_WHAT YOU ARE ASKED TO DO_
Only the number is needed: the count of lines in the records with the word "price".

(Records contained in a dataset)

- Opening Delimiter -

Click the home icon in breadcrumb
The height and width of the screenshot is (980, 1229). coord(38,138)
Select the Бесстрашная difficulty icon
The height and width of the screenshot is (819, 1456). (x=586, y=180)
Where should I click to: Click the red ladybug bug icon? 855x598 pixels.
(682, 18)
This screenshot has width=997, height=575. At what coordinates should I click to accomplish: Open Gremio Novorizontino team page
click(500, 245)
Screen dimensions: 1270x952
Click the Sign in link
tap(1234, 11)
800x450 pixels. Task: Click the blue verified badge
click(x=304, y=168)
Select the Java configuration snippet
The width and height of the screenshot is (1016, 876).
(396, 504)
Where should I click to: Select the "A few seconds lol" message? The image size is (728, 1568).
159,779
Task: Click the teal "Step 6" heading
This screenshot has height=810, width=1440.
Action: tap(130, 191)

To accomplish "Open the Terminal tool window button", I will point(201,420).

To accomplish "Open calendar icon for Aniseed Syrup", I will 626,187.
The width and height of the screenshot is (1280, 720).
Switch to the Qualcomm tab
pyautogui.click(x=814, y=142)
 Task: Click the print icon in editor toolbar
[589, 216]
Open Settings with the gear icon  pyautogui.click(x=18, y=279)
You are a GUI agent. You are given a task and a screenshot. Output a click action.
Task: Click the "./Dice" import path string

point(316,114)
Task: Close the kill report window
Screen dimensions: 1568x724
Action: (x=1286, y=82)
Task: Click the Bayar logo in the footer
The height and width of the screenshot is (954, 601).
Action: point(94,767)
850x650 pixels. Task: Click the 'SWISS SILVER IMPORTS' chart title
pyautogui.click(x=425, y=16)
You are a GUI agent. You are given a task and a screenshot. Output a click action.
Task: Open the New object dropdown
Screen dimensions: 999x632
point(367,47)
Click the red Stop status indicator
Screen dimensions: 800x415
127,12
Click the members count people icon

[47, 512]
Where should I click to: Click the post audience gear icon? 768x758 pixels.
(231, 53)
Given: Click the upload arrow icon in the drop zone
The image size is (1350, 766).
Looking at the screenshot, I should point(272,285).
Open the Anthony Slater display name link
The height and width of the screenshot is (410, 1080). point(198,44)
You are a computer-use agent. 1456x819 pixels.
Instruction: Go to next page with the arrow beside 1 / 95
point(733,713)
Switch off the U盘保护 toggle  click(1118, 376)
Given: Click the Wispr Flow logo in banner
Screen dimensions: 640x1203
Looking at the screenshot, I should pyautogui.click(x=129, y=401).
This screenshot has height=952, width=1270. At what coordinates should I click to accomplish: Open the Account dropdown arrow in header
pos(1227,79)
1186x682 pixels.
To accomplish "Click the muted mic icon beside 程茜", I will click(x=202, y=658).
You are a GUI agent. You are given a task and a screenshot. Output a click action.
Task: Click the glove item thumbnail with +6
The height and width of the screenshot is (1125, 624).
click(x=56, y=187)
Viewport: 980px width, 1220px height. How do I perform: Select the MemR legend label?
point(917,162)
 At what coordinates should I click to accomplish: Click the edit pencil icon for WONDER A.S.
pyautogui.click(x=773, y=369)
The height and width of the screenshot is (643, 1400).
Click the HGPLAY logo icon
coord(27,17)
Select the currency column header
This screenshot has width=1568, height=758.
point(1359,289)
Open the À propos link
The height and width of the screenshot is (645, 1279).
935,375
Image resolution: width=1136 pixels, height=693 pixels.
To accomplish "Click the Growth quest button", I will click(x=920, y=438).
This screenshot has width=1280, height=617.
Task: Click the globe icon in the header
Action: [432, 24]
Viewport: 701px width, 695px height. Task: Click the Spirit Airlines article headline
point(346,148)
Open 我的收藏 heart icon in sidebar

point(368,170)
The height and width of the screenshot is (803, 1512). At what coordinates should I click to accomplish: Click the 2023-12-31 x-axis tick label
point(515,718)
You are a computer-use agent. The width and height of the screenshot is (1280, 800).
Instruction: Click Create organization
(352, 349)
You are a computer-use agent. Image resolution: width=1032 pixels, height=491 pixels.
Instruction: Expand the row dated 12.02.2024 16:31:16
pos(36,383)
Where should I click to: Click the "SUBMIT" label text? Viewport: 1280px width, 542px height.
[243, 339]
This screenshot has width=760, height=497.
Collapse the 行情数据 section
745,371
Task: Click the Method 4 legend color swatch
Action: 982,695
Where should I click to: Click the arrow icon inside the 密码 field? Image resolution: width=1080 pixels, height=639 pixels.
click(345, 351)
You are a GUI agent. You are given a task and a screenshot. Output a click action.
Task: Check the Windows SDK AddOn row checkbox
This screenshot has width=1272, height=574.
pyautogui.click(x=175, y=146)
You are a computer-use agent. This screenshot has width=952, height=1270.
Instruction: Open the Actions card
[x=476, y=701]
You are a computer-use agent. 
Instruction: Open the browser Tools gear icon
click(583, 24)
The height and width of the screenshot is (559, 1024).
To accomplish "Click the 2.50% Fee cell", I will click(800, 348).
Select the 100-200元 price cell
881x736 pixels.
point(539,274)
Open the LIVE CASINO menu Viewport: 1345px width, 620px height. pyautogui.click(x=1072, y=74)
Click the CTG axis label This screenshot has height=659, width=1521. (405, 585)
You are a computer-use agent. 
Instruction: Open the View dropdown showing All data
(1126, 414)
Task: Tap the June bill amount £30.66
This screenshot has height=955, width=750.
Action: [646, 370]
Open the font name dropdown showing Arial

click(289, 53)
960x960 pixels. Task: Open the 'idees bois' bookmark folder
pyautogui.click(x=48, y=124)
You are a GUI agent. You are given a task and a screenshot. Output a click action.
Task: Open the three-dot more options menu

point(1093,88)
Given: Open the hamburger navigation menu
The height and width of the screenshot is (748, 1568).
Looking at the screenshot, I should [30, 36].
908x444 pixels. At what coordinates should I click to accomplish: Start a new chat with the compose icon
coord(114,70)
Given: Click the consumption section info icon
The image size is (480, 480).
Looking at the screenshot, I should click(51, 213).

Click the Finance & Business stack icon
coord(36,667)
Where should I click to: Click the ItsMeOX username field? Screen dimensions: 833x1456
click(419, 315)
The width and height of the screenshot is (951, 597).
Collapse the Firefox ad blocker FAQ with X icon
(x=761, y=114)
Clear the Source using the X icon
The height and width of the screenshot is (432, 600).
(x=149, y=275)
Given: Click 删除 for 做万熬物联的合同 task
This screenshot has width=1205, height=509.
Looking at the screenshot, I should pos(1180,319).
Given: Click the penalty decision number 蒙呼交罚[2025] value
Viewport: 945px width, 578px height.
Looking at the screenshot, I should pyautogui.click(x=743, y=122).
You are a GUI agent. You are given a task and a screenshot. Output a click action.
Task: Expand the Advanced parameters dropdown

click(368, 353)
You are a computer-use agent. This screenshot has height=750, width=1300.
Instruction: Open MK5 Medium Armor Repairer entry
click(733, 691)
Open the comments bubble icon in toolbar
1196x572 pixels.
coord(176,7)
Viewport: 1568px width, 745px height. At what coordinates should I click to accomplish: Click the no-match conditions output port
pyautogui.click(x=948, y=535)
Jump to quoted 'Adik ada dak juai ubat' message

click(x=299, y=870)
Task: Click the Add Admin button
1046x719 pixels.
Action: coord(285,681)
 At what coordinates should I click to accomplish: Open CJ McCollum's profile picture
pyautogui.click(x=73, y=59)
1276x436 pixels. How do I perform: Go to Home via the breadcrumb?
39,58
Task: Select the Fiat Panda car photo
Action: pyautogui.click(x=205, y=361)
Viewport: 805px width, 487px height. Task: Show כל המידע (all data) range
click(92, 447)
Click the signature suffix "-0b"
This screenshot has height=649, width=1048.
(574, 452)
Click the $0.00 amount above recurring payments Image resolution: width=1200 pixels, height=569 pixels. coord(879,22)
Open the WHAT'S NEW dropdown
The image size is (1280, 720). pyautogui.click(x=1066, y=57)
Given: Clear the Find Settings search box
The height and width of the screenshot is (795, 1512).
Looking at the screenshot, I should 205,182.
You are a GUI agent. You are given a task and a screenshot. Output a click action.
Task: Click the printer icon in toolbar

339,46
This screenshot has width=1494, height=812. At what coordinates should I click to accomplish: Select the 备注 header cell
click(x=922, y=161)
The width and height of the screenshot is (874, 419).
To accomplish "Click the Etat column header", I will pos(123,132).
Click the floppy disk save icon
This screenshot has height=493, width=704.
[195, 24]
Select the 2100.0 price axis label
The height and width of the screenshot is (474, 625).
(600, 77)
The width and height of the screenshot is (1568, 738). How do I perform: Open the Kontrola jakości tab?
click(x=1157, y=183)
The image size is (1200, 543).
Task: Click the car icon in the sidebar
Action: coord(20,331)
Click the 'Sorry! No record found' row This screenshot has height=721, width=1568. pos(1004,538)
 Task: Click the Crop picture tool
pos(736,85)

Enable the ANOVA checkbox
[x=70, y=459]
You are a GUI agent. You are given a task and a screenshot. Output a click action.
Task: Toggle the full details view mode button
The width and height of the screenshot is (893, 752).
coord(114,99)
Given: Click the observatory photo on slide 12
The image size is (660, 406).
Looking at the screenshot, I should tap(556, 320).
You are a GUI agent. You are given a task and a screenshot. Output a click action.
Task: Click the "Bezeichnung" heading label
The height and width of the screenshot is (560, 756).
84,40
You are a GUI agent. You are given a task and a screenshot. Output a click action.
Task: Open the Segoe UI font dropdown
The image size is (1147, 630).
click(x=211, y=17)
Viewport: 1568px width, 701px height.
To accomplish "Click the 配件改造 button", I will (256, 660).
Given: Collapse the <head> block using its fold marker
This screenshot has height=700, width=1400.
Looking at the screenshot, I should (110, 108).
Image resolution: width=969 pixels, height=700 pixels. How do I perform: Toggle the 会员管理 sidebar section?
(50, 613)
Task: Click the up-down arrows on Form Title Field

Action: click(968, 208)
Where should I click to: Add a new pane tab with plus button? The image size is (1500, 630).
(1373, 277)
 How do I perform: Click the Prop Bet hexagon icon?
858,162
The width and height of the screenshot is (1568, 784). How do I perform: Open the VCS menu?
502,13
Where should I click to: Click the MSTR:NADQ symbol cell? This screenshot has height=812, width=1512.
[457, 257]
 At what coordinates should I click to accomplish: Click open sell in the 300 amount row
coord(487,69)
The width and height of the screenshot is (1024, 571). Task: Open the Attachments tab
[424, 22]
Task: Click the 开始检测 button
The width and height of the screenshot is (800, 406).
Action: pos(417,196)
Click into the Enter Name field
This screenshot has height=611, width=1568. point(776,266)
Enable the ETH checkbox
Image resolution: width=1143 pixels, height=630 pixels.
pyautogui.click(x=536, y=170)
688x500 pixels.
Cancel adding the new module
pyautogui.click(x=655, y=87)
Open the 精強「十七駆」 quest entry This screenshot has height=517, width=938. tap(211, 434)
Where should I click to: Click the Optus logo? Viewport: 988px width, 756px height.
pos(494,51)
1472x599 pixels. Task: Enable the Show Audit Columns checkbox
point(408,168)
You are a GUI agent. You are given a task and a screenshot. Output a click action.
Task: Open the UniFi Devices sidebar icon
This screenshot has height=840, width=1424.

- Closing Delimiter -

_RESULT_
2